Un’emergenza che sembra non finire mai quella del Salone del libro di Torino, che ora rimane senza presidente. Massimo Bray, nominato ufficialmente meno di un mese fa, ha annunciato di non accettare l’incarico al vertice del Circolo dei lettori per «ragioni strettamente personali»: lo hanno comunicato il governatore Sergio Chiamparino e la sindaca Chiara Appendino, assicurando di impegnarsi «a garantire una soluzione adeguata alla sfida che il Salone del libro deve affrontare, senza interruzioni di sorta e senza pregiudicare in alcun modo l’attività che il Circolo sta già svolgendo per preparare la nuova edizione». Il fatto che l’impegno di presidente di un’istituzione che organizza non soltanto il Salone, ma anche molte altre attività sul territorio piemontese, fosse molto oneroso per Bray, che vive a Roma ed è direttore generale della Treccani, era in qualche modo noto.

Massimo Bray (Foto Ansa)
Massimo Bray (Foto Ansa)

La decisione ha lasciato incredulo anche il direttore del Salone, Nicola Lagioia, informato soltanto ieri della nuova, imprevista svolta. Lui e la sua squadra di consulenti sono ancora senza contratto ma, dice, «questo non significa che non siamo operativi. Già da tempo stiamo parlando con autori ed editori ma, certo, non avere un contratto e un incarico ufficiale ci impedisce alcuni passi, anche burocratici». D’altro canto non si può nemmeno dire che si stia lavorando al Salone Internazionale del libro, dal momento che il marchio non è nella disponibilità di nessuno ma verrà messo all’asta, probabilmente a inizio ottobre, dal liquidatore della fallita Fondazione per il libro, Maurizio Gili.

Insomma, allo stato attuale, c’è un’istituzione senza presidente dove un direttore senza contratto sta organizzando un evento fieristico internazionale che si terrà a maggio. Un pasticcio. Ci vogliono tutto l’ottimismo e la forza di volontà di Nicola Lagioia per continuare a lavorare e a convincersi che questo ennesimo intoppo non rallenti ulteriormente la realizzazione del Salone 2019. «Mi dispiace molto dal punto di vista umano per la rinuncia di Massimo Bray — dice il direttore — ma il Salone va avanti. Per gli editori la garanzia siamo noi e con noi continuano a parlare. Siamo una squadra vincente, abbiamo iniziato a lavorare subito dopo la fine del Salone 2018. L’incontro con Jhumpa Lahiri due giorni fa per Giorni selvaggi, la rassegna del Circolo dei lettori, per esempio, è nato perché a giugno ero a Milano da Guanda per parlare del Salone.
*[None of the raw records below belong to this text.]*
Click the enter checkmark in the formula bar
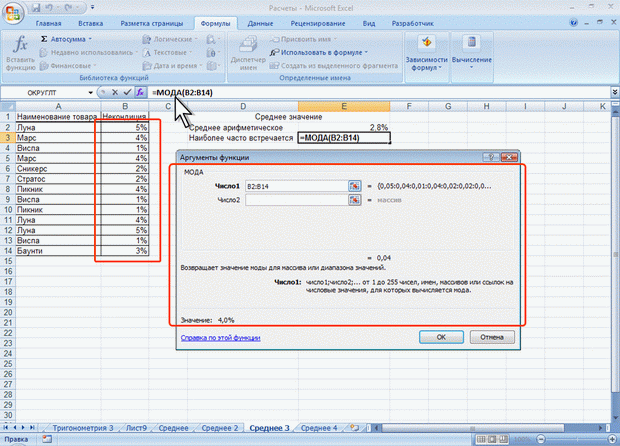This screenshot has height=446, width=620. point(127,91)
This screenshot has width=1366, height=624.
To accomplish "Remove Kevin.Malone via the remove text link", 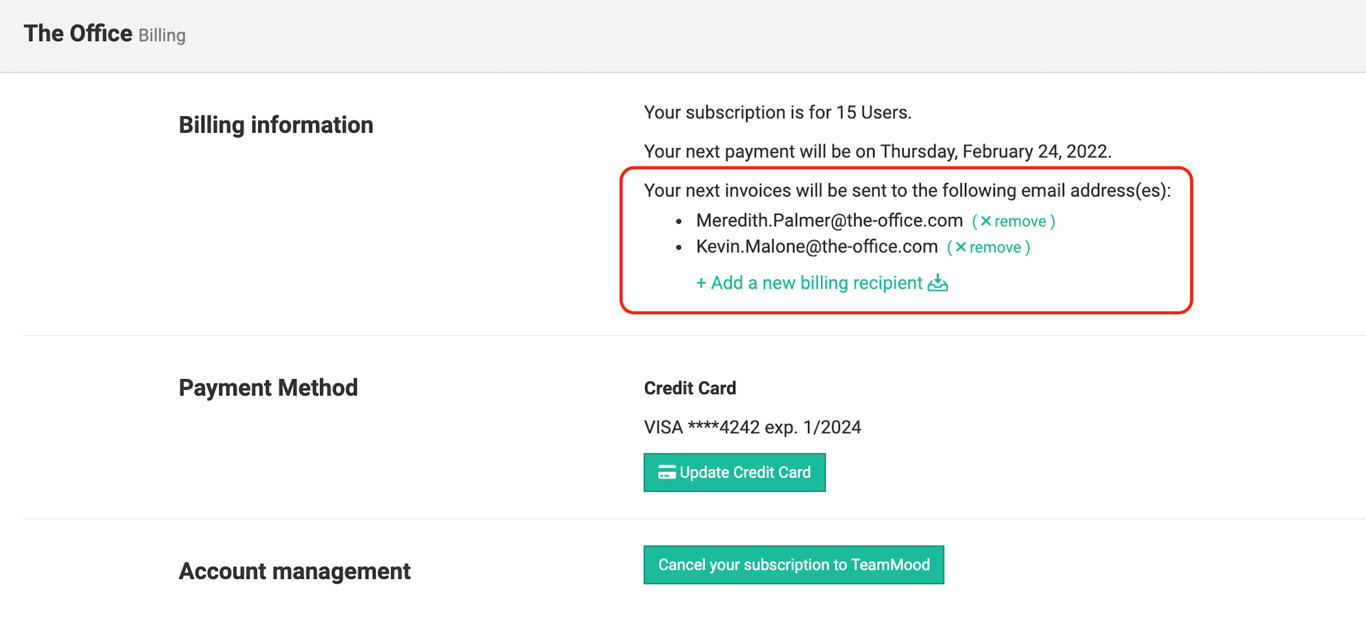I will coord(995,247).
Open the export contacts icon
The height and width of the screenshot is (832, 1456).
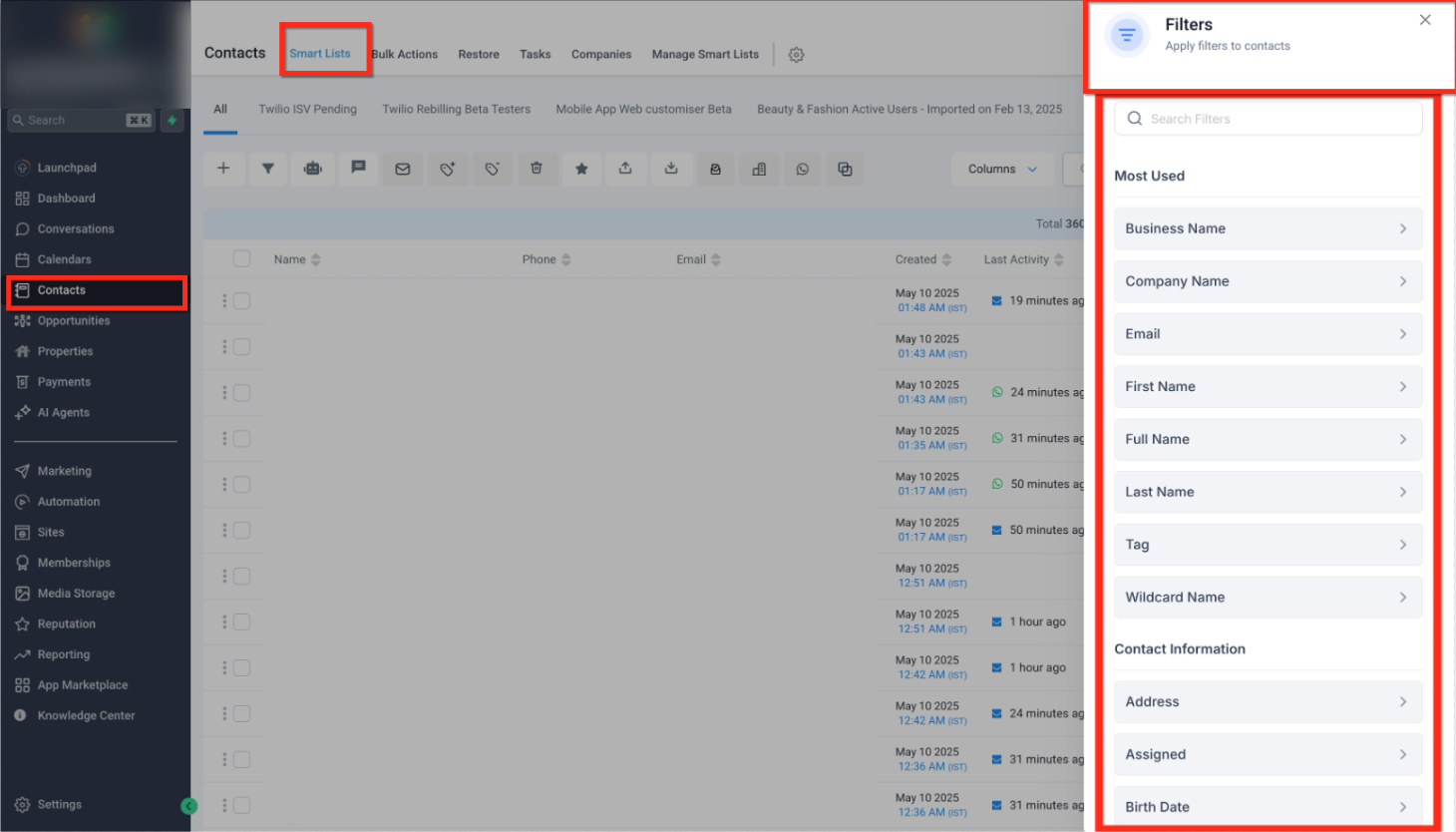(626, 169)
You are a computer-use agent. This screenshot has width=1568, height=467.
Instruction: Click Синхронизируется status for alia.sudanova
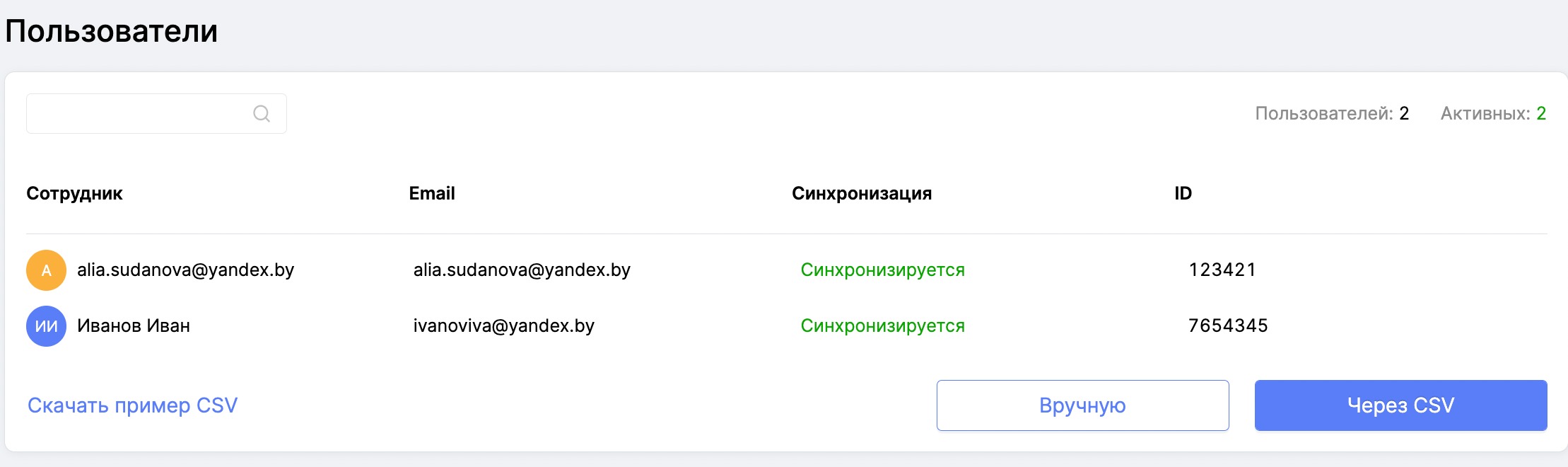point(882,270)
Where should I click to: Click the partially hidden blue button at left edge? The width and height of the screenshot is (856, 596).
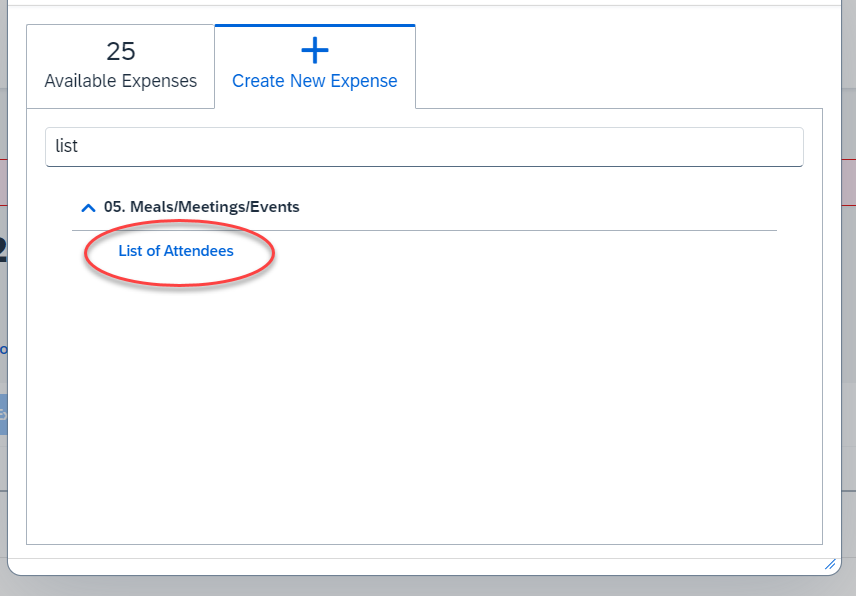point(3,415)
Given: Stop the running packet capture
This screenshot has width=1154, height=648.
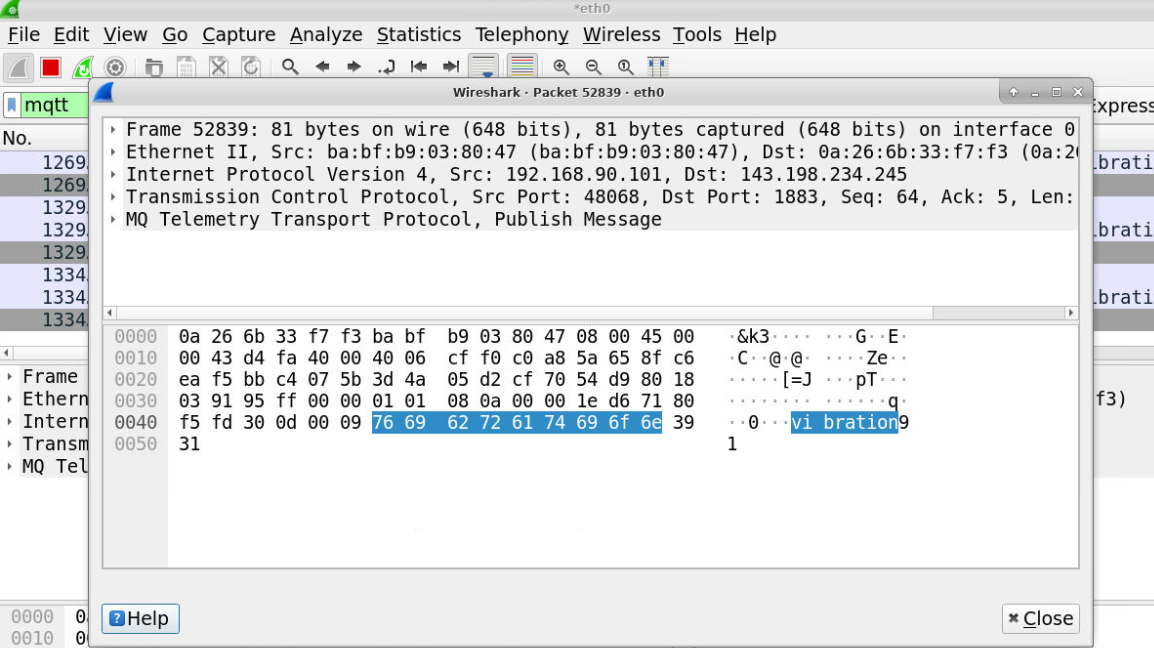Looking at the screenshot, I should 50,68.
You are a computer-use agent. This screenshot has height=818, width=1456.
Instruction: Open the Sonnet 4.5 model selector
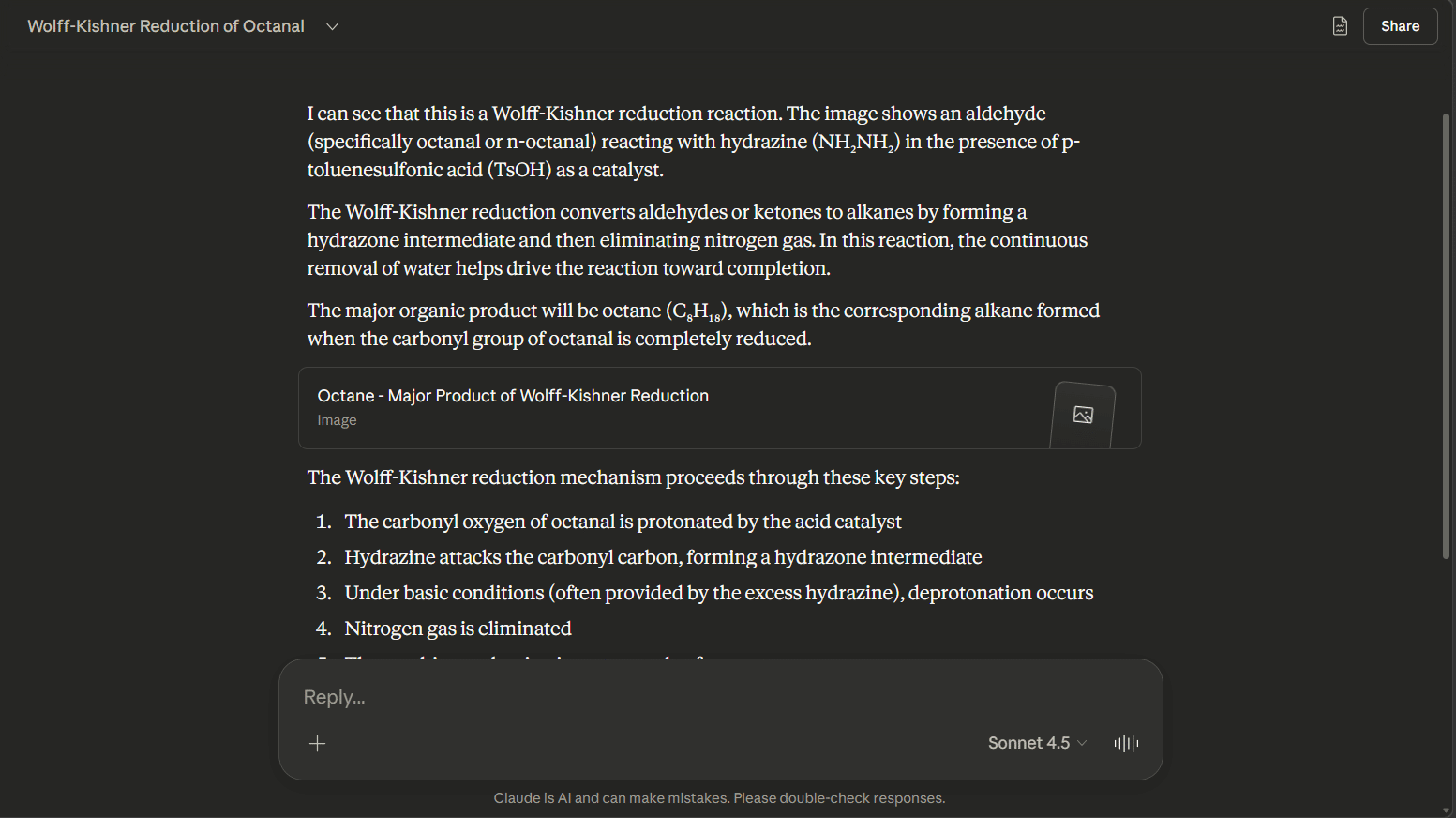point(1037,743)
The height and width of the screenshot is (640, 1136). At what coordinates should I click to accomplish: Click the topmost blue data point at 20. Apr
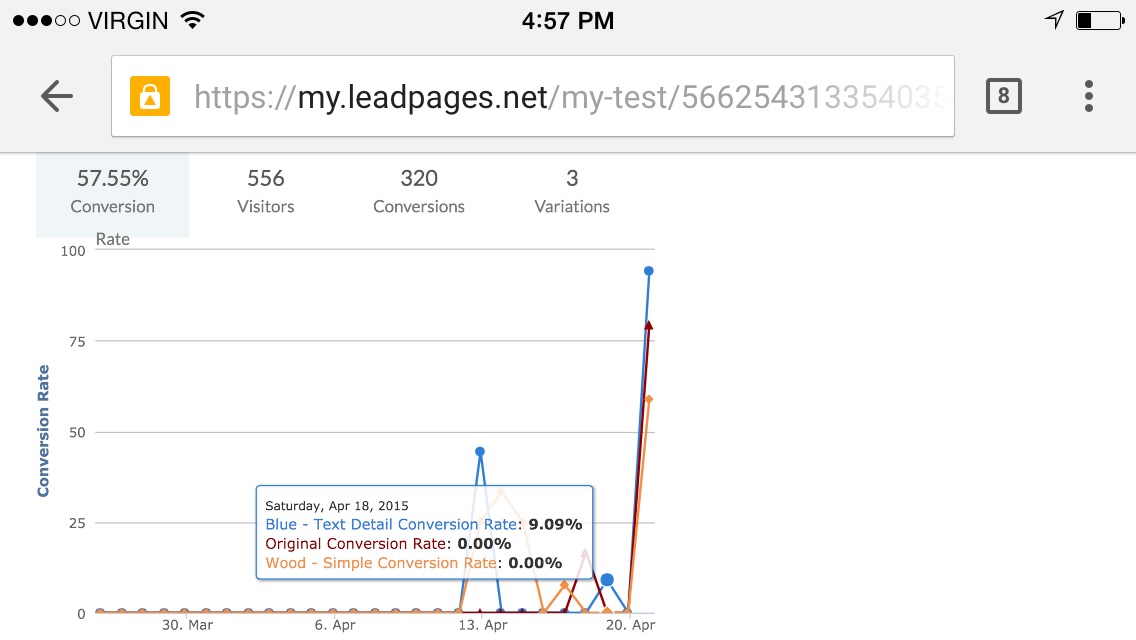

Certo, è il terzo anno di emergenza e questo è un po’ seccante».

La decisione di Bray lascia spiazzati anche Comune e Regione, già impegnati a cercare un sostituto che permetta alla macchina di partire. L’assessora alla Cultura della Regione, Antonella Parigi, non nasconde la stanchezza, anche se assicura: «Faremo prima possibile l’avviso di nomina del nuovo presidente. Ci vuole un consiglio di amministrazione e ci stiamo lavorando. Non ci saranno ritardi troppo gravi». Francesca Leon, assessora alla Cultura del Comune che aveva visto nella nomina di Bray a presidente la garanzia necessaria, non vuole dire molto se non che bisogna affrontare una scaletta di azioni molto stringenti. «Di fronte a ragioni personali non si può che accettare la decisione di Bray che per noi è stato un supporto molto importante, pronto a metterci la faccia in momenti difficili. È un’altra emergenza che dobbiamo affrontare, ma ormai siamo abituati. Quello che è certo è che il Salone si farà».